====== Input data

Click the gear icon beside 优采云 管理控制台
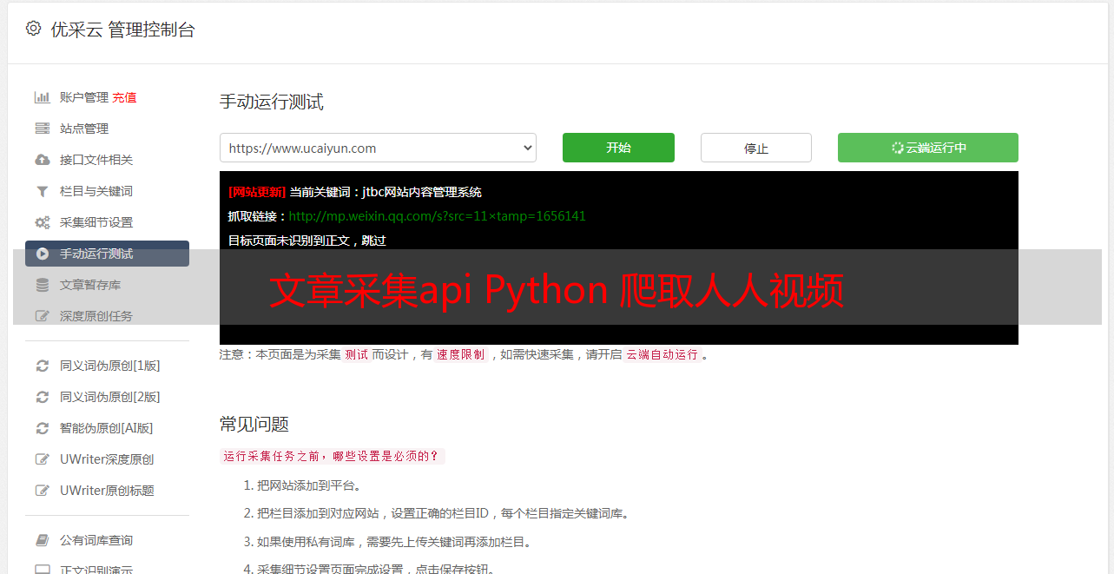 pyautogui.click(x=33, y=29)
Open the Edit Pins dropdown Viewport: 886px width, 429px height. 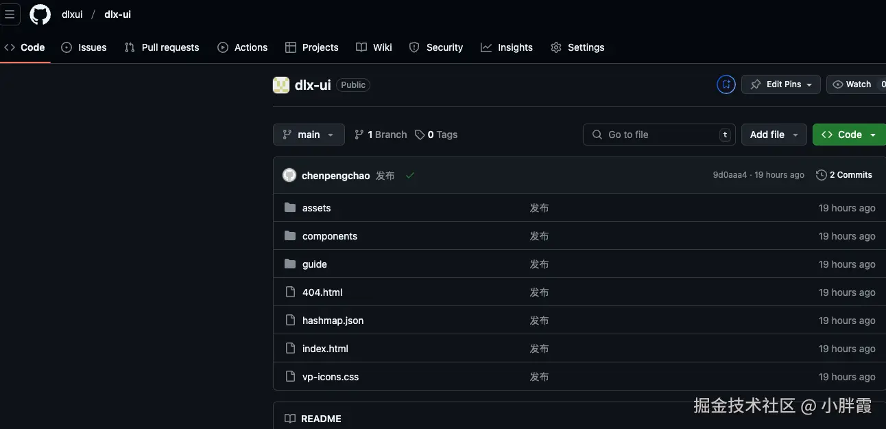tap(780, 84)
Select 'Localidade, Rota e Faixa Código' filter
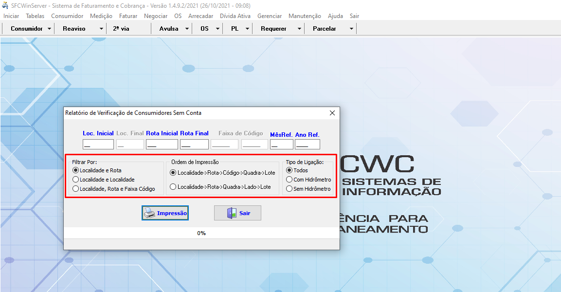This screenshot has width=561, height=292. (x=75, y=189)
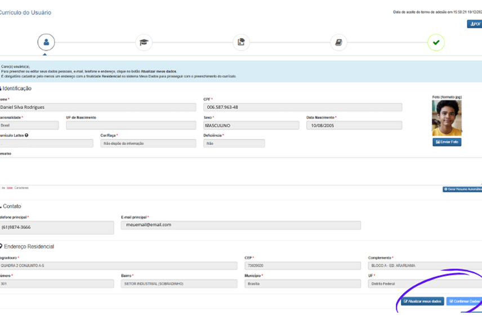Viewport: 482px width, 319px height.
Task: Open the personal data step icon
Action: [x=46, y=42]
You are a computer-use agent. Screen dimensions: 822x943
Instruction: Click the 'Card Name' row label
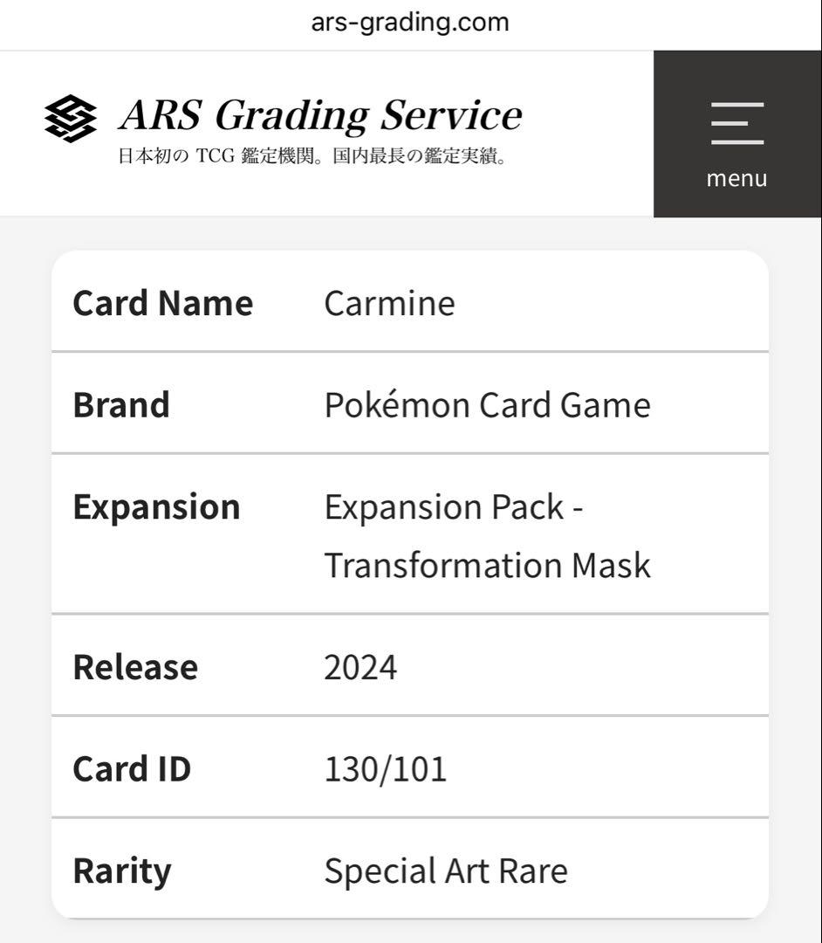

============

■ What to produce ■
When you reach the line that contains "Select 'Localidade, Rota" in the records above, copy it and every line after it exactly through the last one, leaving out the pictures.

■ Answer for this exercise ■
Select 'Localidade, Rota e Faixa Código' filter
This screenshot has width=561, height=292. (x=75, y=189)
Viewport: 482px width, 319px height.
Task: Open the personal data step icon
Action: [x=46, y=42]
You are a computer-use agent. Screen dimensions: 822x943
Instruction: Click the 'Card Name' row label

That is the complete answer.